Compassion - Matthew passion with BFZ
For the Cantemus Choir of Nyíregyháza, the Holy Week of 2024 was without a doubt one of the greatest musical experiences of recent years. Not that the singing team was bored before, both the children’s choir and the mixed choir had to enter many different invitations and concerts into the calendar. But the invitation from the Budapest Festival Orchestra under the direction of Iván Fischer gave the two choirs a difficult, exhausting but nevertheless life-changing experience.

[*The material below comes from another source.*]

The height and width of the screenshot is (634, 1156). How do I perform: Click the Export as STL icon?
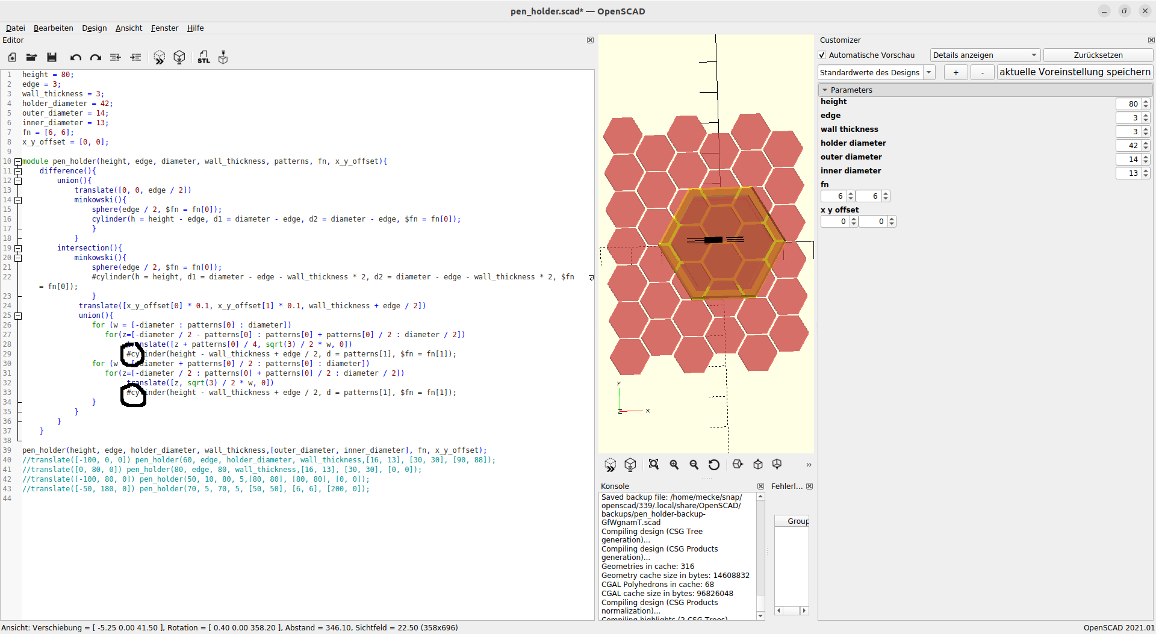click(204, 57)
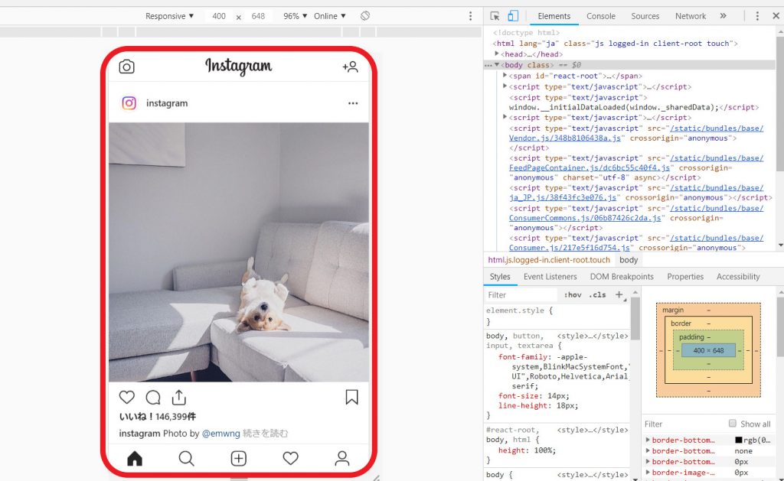The image size is (784, 481).
Task: Like the post with heart icon
Action: click(127, 397)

Compassion – was the title and the motto of this year’s Budapest Festival Orchestra’s concert, or musical ceremony if you like, for the Holy Week. It was also a profound play on words, which, by referring to the St Matthew Passion of Bach, which served as the backbone of the programme, created a formal link between the programme and its content – the ‘message’ of the evening. The larger task was given to the Cantemus Choir. The 33 singers, led by conductor Soma Szabó, performed in Amsterdam, Brussels and four more times in Budapest in an original and thought-provoking programme conceived by Iván Fischer. The 50 members of the Cantemus Children’s Choir sang “only” at the three concerts at MÜPA. But this does not detract from the excellence of their performance. Both the audience and the professional reactions highlighted the choirs’ impressively high standard, but even more obvious and heart-warming were the appreciative looks and words of appreciation from Iván Fischer, the soloists and the BFO members.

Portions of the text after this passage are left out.